What?

Have you ever just had one of those days where your just like what the hell am I doing?

I just don't know anymore, I am at a lost here, I am starting to feel like I have lost control again, I can stop whenever I want too, but what if I don't want to stop? I have no reason too. What am I even talking about? You guys don't know. and to be honest you don't need to. These posts are for me not you, I can say or not say whatever I want.

I'm not in any trouble yet, I have my life under control for now. I have a lot of changing and imporving to do but I still have my head above water for now. I just don't know what to do, or where to even start for that matter. I have overcome so much in so little time I just needed a break for it all, just needed to break free for the chains that held me down for so long. Good, bad? Whos to know? Everyone is so judgemental, I don't see why is matters so much.

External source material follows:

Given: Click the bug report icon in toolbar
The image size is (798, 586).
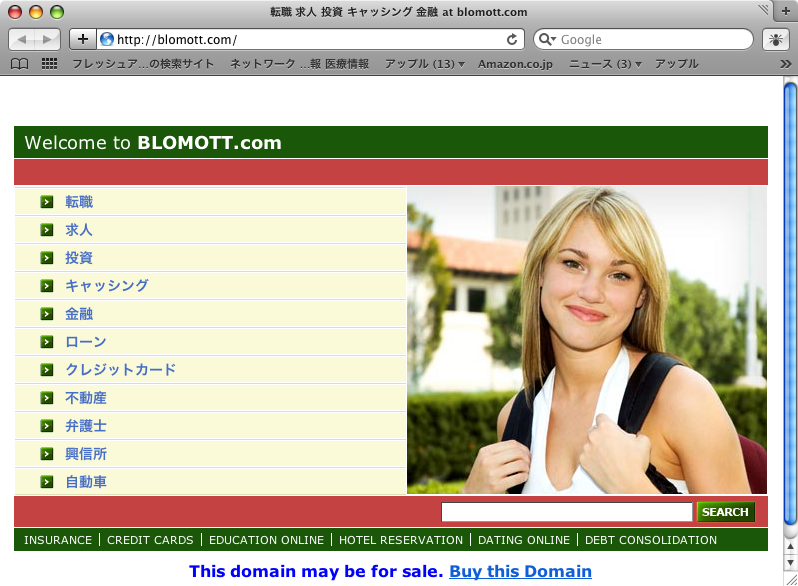Looking at the screenshot, I should 775,39.
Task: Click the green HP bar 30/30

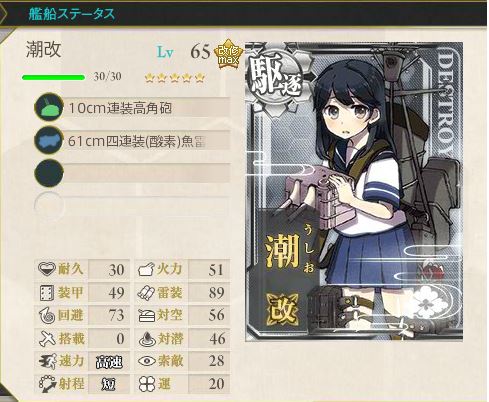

Who is to say what is right or wrong when is comes to your life? If it makes you happy why dose is matter? Blah, blah, blah.... I'm in one of those moods tonight, I'm just idk, fine I guess. Not happy not sad, just normal. Today was a rough one, things didn't go as I hoped but I still got to spend some girl time with my right handed lady,and got to see my right hand man so everything did end ok, I still think of him, random I know. But I do. Not a day has gone by that I don't, at least I'm not crying over it anymore. He dosen't care, he never did. I need to keep telling myself that.

Moooooving ooonnnn, I am moving on, I need to let myself be happy and let other people into my heart and life, not everyone will be like him. Not everyone will hurt me.